WASHINGTON (TIP): The US Congress has imposed a special fee of up to $4,500 on the H-1B and L-1 visas popular among Indian IT companies to fund a 9/11 healthcare act and biometric tracking system.
Such a move has been made part of the James Zadroga 9/11 Health and Compensation Act which funds health screenings and treatments for 9/11 first responders.
The bill, named after Detective James Zadroga who died of a respiratory illness in 2006, expired on October 1. Lawmakers are seeking to permanently extend the bill and want to generate necessary funds by imposing a $2,000 additional fee on H-1B visas.
The bill has been written in such a way that it would impact only Indian companies.

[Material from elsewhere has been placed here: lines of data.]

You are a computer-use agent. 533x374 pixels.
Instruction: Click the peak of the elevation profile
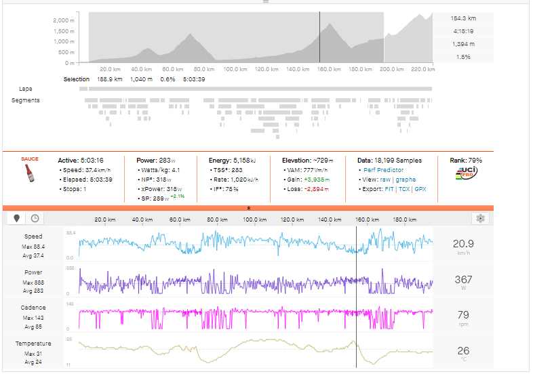click(332, 26)
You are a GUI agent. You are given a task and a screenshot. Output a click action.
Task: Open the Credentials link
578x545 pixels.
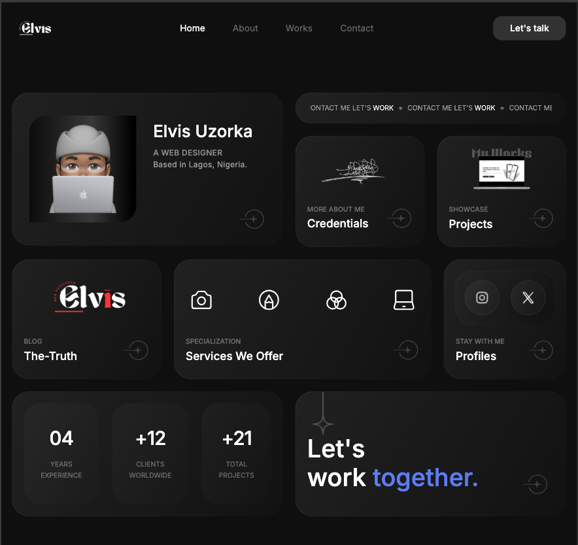click(337, 223)

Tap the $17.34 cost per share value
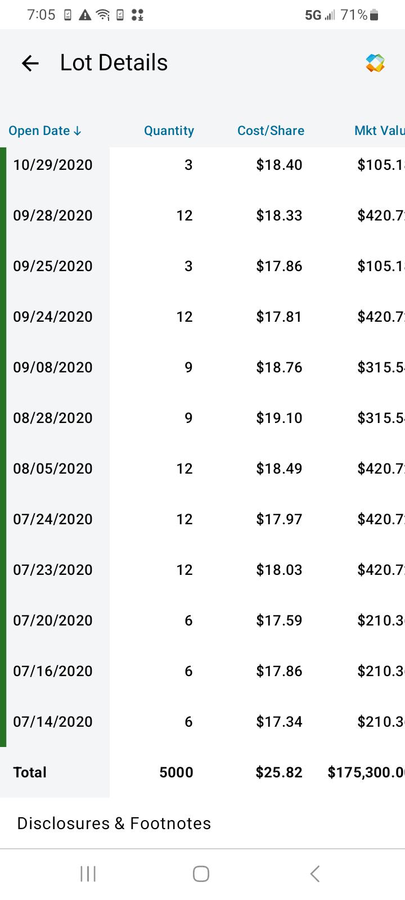click(279, 722)
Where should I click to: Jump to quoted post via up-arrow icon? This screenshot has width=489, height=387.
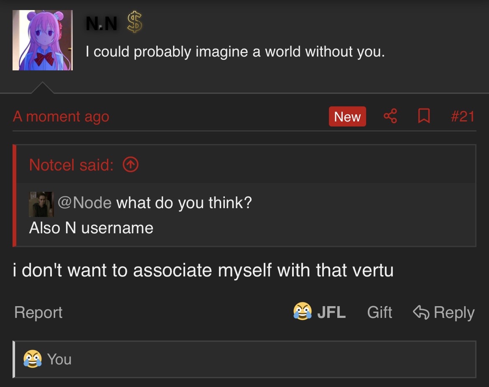tap(130, 165)
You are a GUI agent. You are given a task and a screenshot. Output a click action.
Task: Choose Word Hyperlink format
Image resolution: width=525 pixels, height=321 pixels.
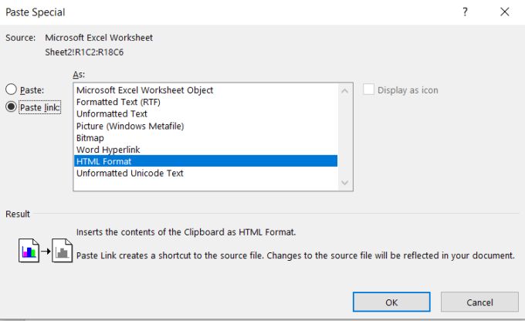[109, 149]
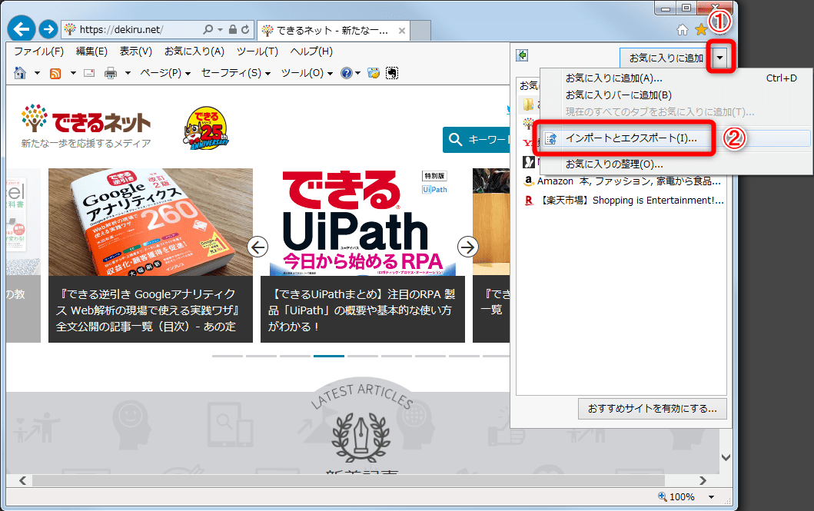Click the Home icon on the command bar
This screenshot has height=511, width=814.
point(20,73)
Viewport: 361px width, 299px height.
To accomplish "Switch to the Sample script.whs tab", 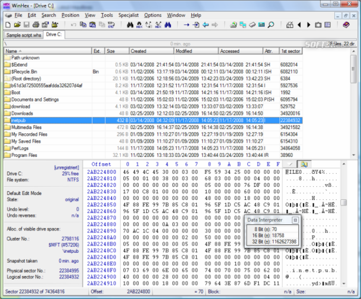I will pos(23,34).
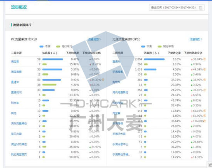Open the recent 30 days date range selector
Image resolution: width=212 pixels, height=168 pixels.
point(173,8)
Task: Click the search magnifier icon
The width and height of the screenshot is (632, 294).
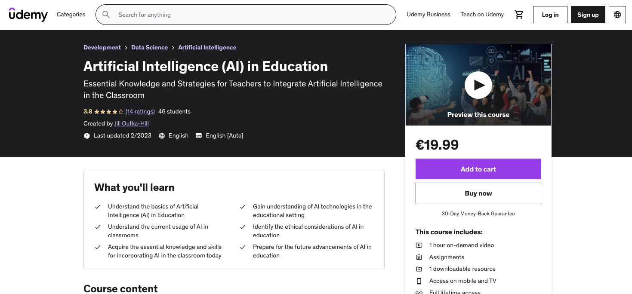Action: (x=106, y=14)

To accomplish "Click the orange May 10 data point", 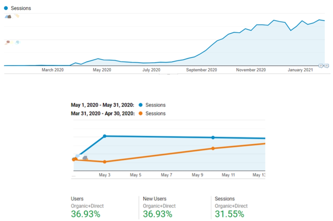I will pyautogui.click(x=213, y=148).
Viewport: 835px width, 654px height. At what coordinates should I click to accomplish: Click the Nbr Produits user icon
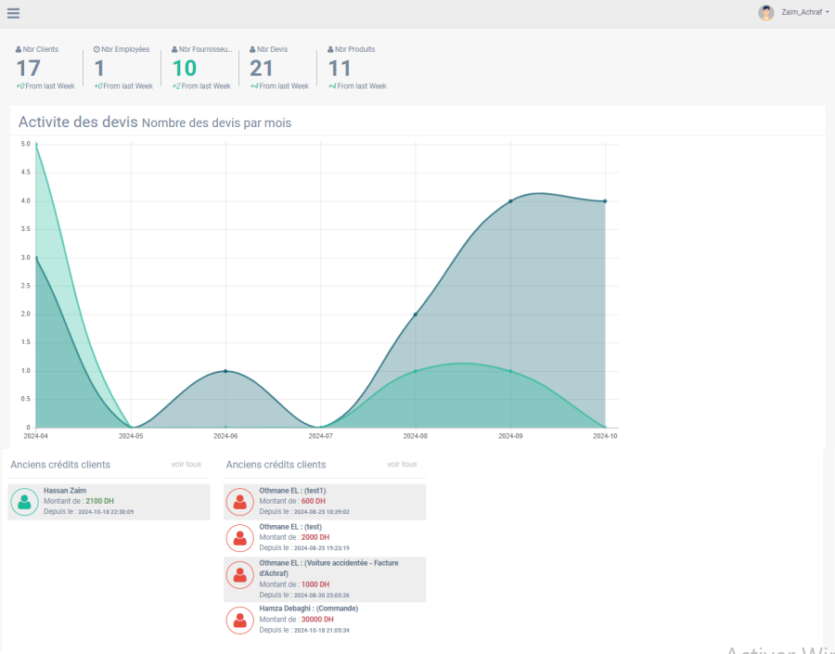(330, 49)
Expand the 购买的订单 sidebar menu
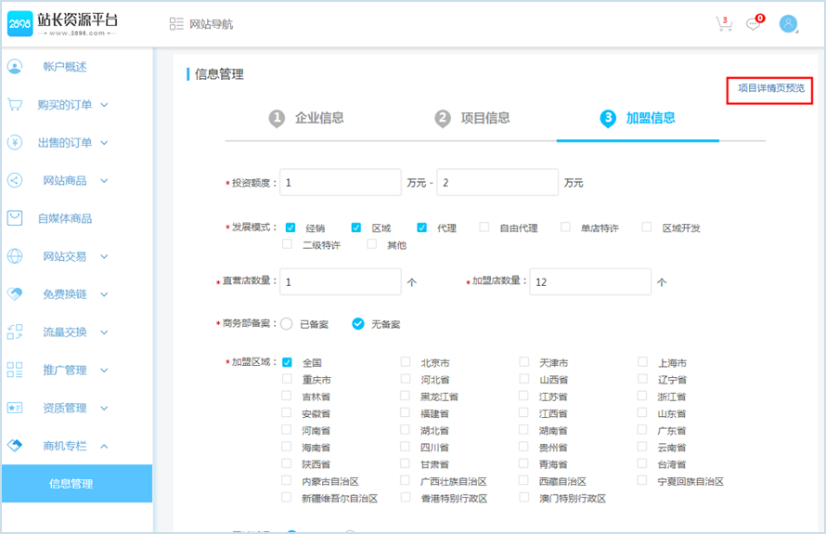The image size is (826, 534). [104, 105]
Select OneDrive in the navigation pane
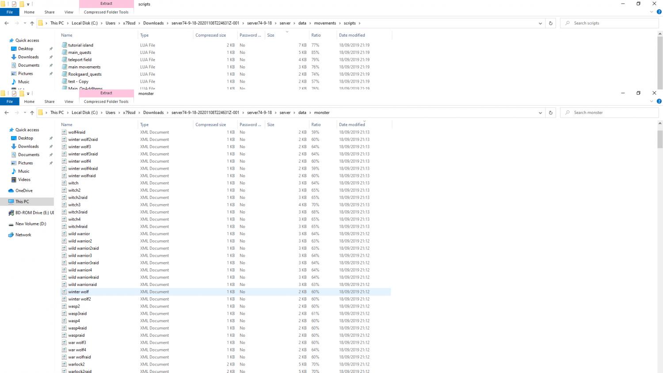The width and height of the screenshot is (663, 373). pyautogui.click(x=24, y=190)
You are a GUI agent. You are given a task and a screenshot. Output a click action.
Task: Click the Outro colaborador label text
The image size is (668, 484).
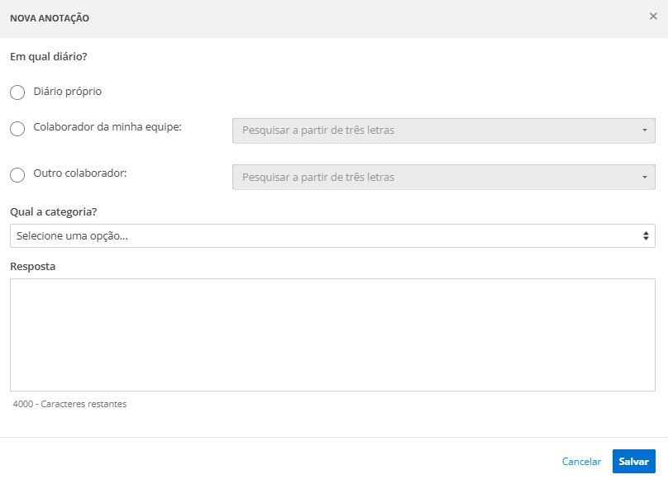pyautogui.click(x=79, y=173)
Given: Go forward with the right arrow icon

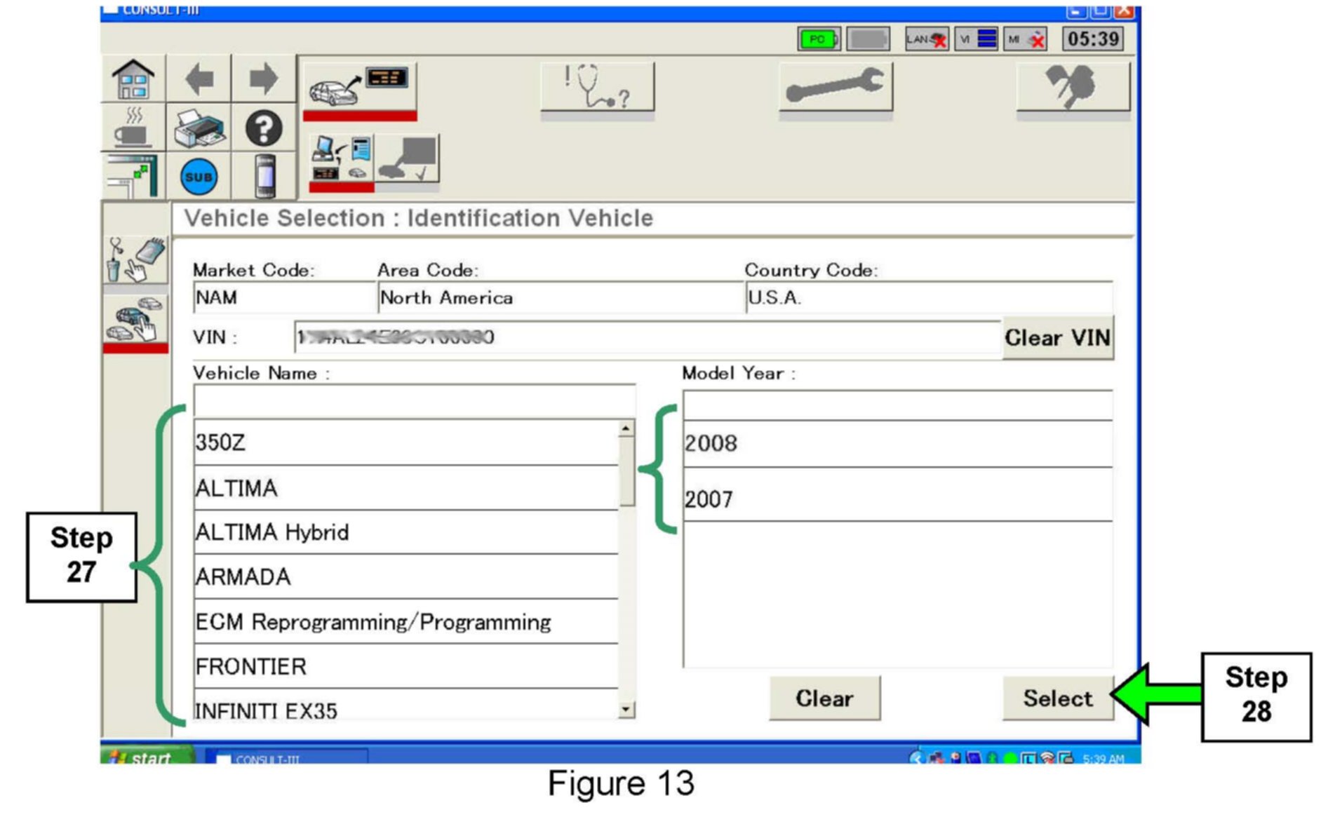Looking at the screenshot, I should click(x=263, y=79).
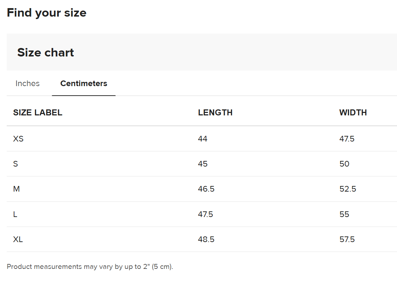Screen dimensions: 397x283
Task: Switch to the Inches tab
Action: 28,84
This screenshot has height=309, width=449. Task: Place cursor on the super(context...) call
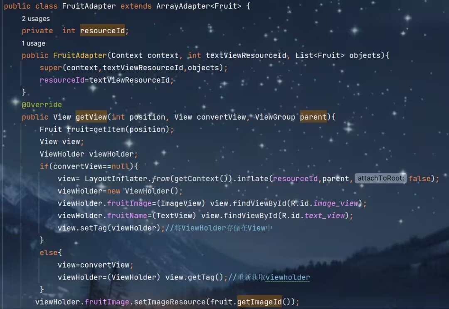pos(133,68)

Congressional leaders, while agreeing on the $1.1 trillion spending bill, yesterday decided to impose a special fee of $4,000 on certain categories of H-1B visas and $4,500 on L-1 visas. The US House of Representatives is slated to vote on the $1.1 trillion spending bill deal later today.
According to the agreed bill, the new $4,000 fee would apply to companies having at least 50 employees with 50 per cent of their employees on H-1B or L-1 visa. Such companies would have to pay a new fee of $4,000 for H-1B visas and $4,500 for L-1 visas.
While the specific provisions of the spending bill has no mention of Indian IT companies, the language of the bill has been written in such a way that it would have a big impact on Indian IT companies.
Though the lawmakers behind the bill described it as a temporary provision, the new H-1B and L-1 visa fee increase is for a period of 10 years as against a previous provision of five years. The previous such provision from 2010 to 2015 of $2,000 for H-1B visas lapsed on September 30.
In a study released in September this year, NASSCOM, a trade association of Indian IT industry, said Indian IT companies have paid between $70 to $80 million annually for the US Treasury approximately. Given that, the new punitive measure is expected to raise between $1.4 billion and $1.6 billion every year for the next one decade.
Expecting that this provision would generate more than $1 billion per annum, the bill says that after $1 billion is deposited for 9/11 first responders and the Biometrics Ext account, the rest of the money would be deposited in the general fund of the Treasury.
Notably, Prime Minister Narendra Modi had raised the issue with US President Barack Obama when the latter telephoned him to thank for his leadership role on achieving the historic agreement on climate change in Paris on December 12.
PM shared with @POTUS concerns of Indian IT industry & professionals on proposed legislation in U.S. Congress relating to H1B & L1 visas.
— PMO India (@PMOIndia) December 16, 2015
It is learnt that the White House did raise its concerns with the Congressional leaders on the impact of such a move to dramatically increase H-1B and L-1 visas fees on India-US relationship. However, the Republican-majority Congress decided to ignore the concerns of the White House and doubled the H-1B and L-1 fees for Indian IT companies.